At its core CATAN is a dice based territory/resource game, where you have to gather five different resources that you then convert into development cards.  You can then use these to build towns and then cities for example and that will then bag you an all important victory point and all you need is 10 of these and you win… simple.  If you have never played the game before there is a very well rounded tutorial that will teach you the basics, as well as giving you enough of an understanding of things to get started and then find the more complex strategies and tactics the game has to offer as you play.

Strategy is a key word as the game is very heavily based on trading resources with the other players in the game, whether they’re three AI, online players (cross-play) or even mates on the couch.  If you’re going to win, you’re going to have to think smart if you want to get those victory points and it adds in a nice edge to things.  You can set your trading rates; so for example one wheat could be worth 6 sheep… if you need the sheep that is.  Once you get your head around the core mechanics, it will take about 30 to 40 minutes to complete a game – which is a nice length, given what it has on show.  Plus it saves having to clear the table to break out the cardboard if you and your mates fancy a game.

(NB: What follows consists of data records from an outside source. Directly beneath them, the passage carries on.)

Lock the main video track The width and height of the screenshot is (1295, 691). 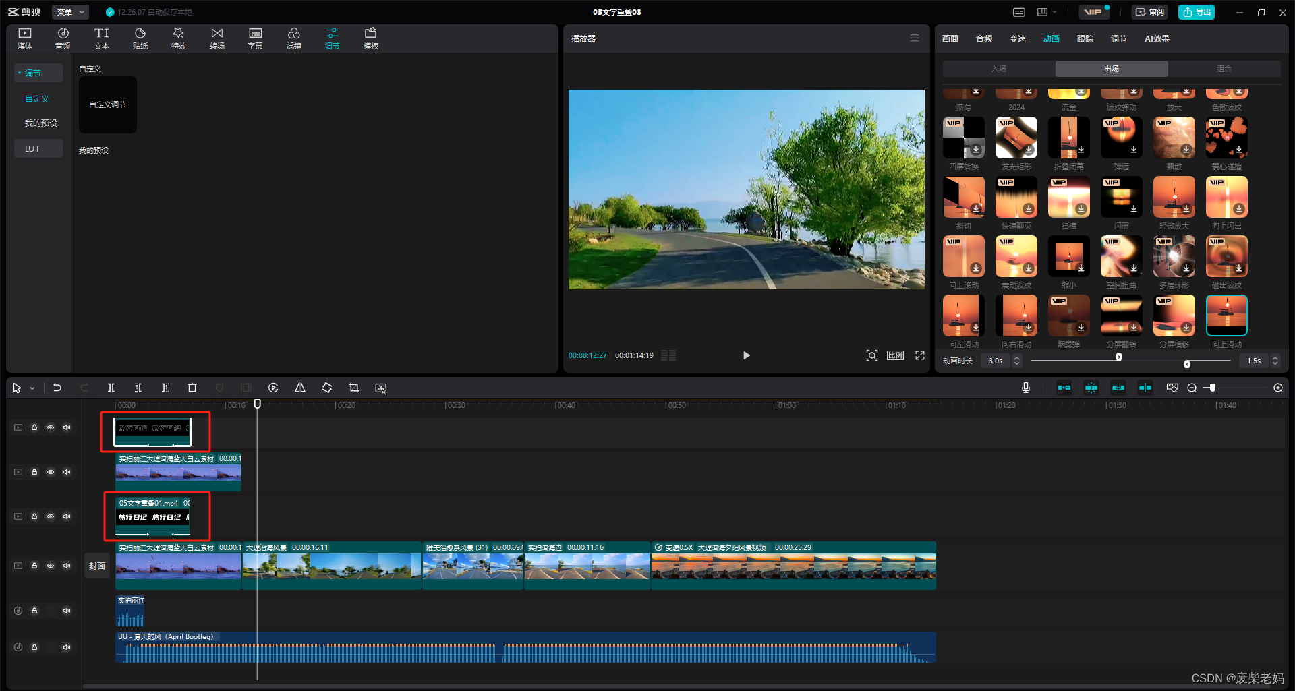click(34, 566)
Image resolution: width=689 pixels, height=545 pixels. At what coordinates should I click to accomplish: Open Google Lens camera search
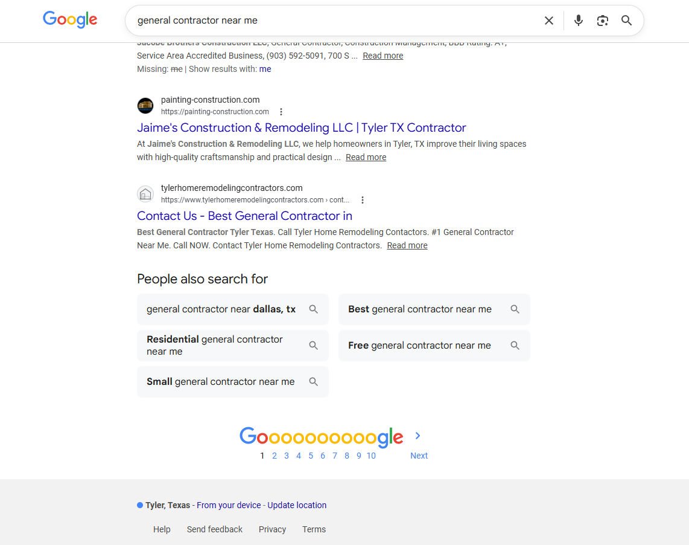(x=602, y=20)
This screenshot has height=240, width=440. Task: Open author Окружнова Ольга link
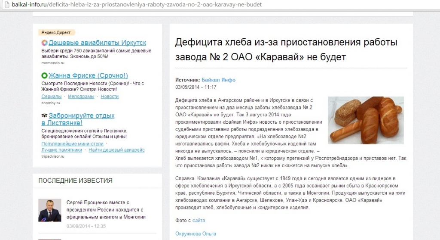tap(196, 234)
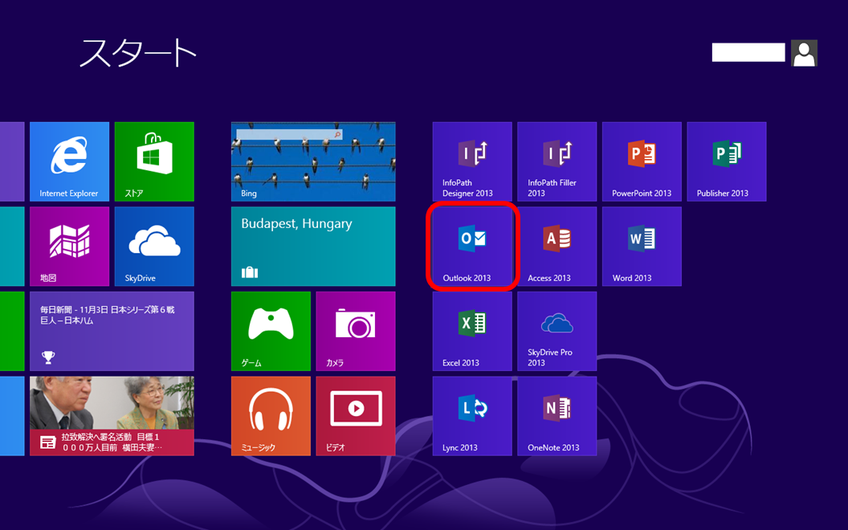Open the Outlook 2013 tile
Image resolution: width=848 pixels, height=530 pixels.
[472, 247]
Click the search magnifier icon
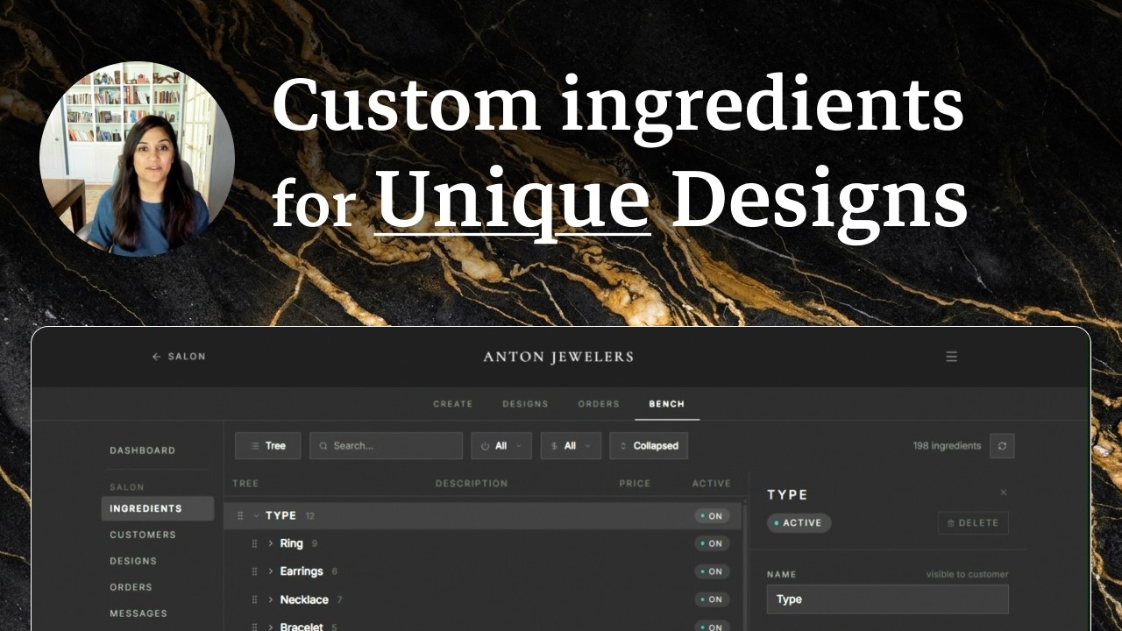This screenshot has width=1122, height=631. tap(323, 445)
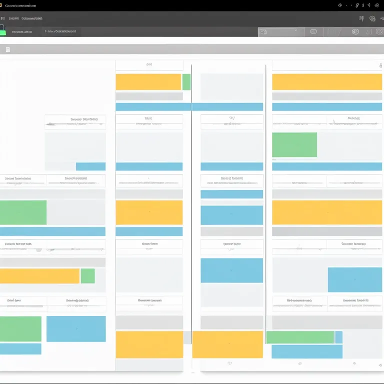Image resolution: width=384 pixels, height=384 pixels.
Task: Select the first tab next to green toggle
Action: [22, 32]
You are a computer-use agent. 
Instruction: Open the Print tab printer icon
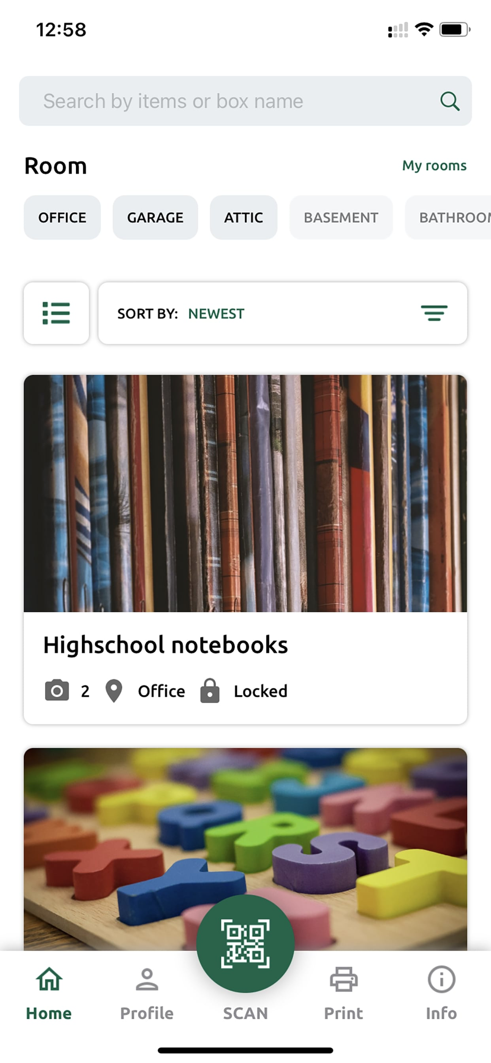(x=344, y=979)
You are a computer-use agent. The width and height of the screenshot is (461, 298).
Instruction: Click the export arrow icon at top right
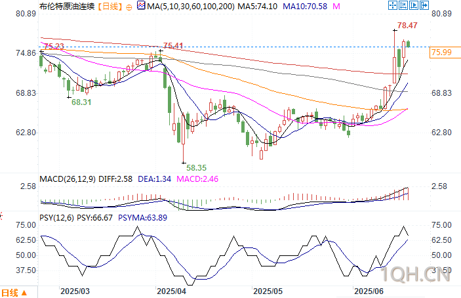click(x=424, y=5)
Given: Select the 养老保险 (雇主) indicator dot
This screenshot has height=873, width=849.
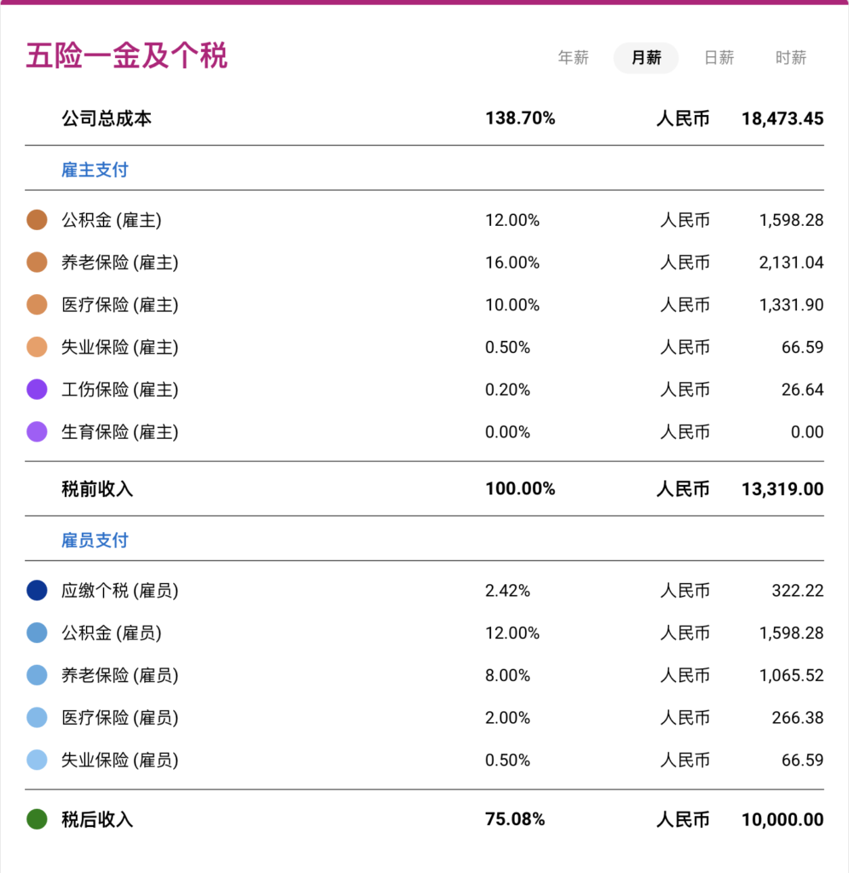Looking at the screenshot, I should pyautogui.click(x=37, y=262).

Visually the game has a clean and crisp vibe with an art style that feels fitting to its table top counterpart, with a few elements that help to bring the board to life; like the water moving the ships around the tiles making up the board and the like… but don’t expect mind blowing effects here.  There is a cool feature that lets you scan a QR code, to see your hand of cards on another screen i.e., phone or tablet, which is a great addition for when you’re playing on the couch.  CATAN Console Edition does what it says on the tin really, giving you a fully digital port of a much loved table top title, with a few extra bells and whistles.  Really it’s a solid translation and for £16.99 it’s not a bad price, compared to £24.99 for the base table top game.  If you have ever had an interest in the game or want to have a version that is ready to play in second, this is the one for you.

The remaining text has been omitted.